Довольно удивительно слышать, что Арендт устраивает место своего проживания «прямо в этом мире». Она лишилась определенного места жительства, когда бежала от нацистов в 1933 году, и в американской ссылке, в которую успела в числе последних в мае 1941-го, ее долго мучил вопрос, куда, собственно, она относится. Но в ином, более фундаментальном смысле, шатким было ее местожительство и до 1933 года, и не только из-за еврейской «беспочвенности».[461] Будучи 18-летней, в апреле 1925 года, Арендт описывает (если можно так сказать) совсем другую версию изгнания, духовной чуждости миру, которую она характеризует как «погруженность в себя, <…> мечтательное заколдованное уединение, <…> привязанность к себе самой». Даже если эта позиция выльется в «упорную самоотдачу Единственному»,[462] а именно любимому человеку, она остается отчужденной от мира: «Любовь и есть жизнь без мира».[463]
Найти свое местожительство в мире – эта задача была для Арендт не только личным вызовом, но и теоретической проблемой. Можно без обиняков сказать, что понятие «мир» (которым она обязана Хайдеггеру и его размышлениям о «бытии-в-мире»[464]) составляет центр ее сочинений – от диссертации о «Понятии любви у Августина» через «Vita activa – amor mundi» к поздней «Жизни духа».[465] Внутреннюю структурированность этого мира как публичного пространства действия надлежит анализировать в той же мере, что и внешнюю угрозу, опасность «безмирья». Составленный ею список опасностей тревожно разнороден. В своей книге о «Рахель Варнхаген» Арендт описывает романтическую, «изолированную от мира» близость, в написанном совместно с Гюнтером Андерсом эссе о Рильке – «отчужденность любви от мира», в «Основах и истоках тоталитарного господства» – искусственную «безмирность» тех, кто лишен гражданских прав, в «О революции» – «разворот прочь от мира» деполитизированных потребителей.[466] Как бы эта «оставленность» ни возникла, в ней «равно погибают и самость, и мир».[467] Вывод от противного гласит: самость и мир могут развиваться только во взаимодействии.
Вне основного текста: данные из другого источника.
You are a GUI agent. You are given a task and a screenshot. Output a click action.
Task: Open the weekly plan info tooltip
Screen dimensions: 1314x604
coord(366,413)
Медиум, в котором такому взаимодействию уготован успех, есть, согласно тезису Арендт, рассказ или история (story), чьей высшей формой является «история жизни».[468]
Прежде чем рассмотреть этот тезис, следует заметить, что Арендт не написала никаких автобиографических сочинений; даже ее «Дневник мыслей» есть именно что «Дневник мыслей». Арендт зрела в философской школе, начертавшей на своих знаменах «К вещам самим по себе»; она была влюблена в преподавателя, отвергавшего любую биографическую историзацию как загрязнение и унижение мысли. Это отражается и на ее обращении с собственной жизнью и ее историей. В текстах Арендт военного времени поражает, как охотно пользуется она случаем сказать «мы».[469] После войны и в позднейшие годы она всегда отвергала более или менее настойчивые просьбы написать автобиографию. Наверняка она считала более полезным углубиться в содержательные вопросы или вмешаться в очередной спор. (Сьюзен Зонтаг, на которую Арендт произвела глубокое впечатление,[470] с небольшими вариантами переняла эту позицию.) То, что Арендт говорит о Рахель Варнхаген, относится и к ней самой: «Важным было для нее так подставить себя жизни, чтобы та могла ее поразить, „как гроза без зонтика“».[471] С Бертольдом Брехтом она делит «чрезвычайное отвращение ко всякой позе»,[472] ко всякой склонности к самотеатрализации. При этом ее жизненный путь сделан из материала, магически притягивающего биографов:[473] тут и гимназистка, декламирующая греческую поэзию в оригинале; и возлюбленная Хайдеггера; и з/к во французском лагере Гюрс; и беглянка с машинописью Беньяминова «О понятии истории» в сумке, которая спасает этот текст для потомков; и сионистка, превратившаяся в глазах многих евреев во врага после суда над Эйхманном; и эмансипированная женщина, не желающая быть феминисткой; и политический философ, бросающий студенческому движению лозунг-призыв «Действовать – здорово!» (Acting is fun!).[474]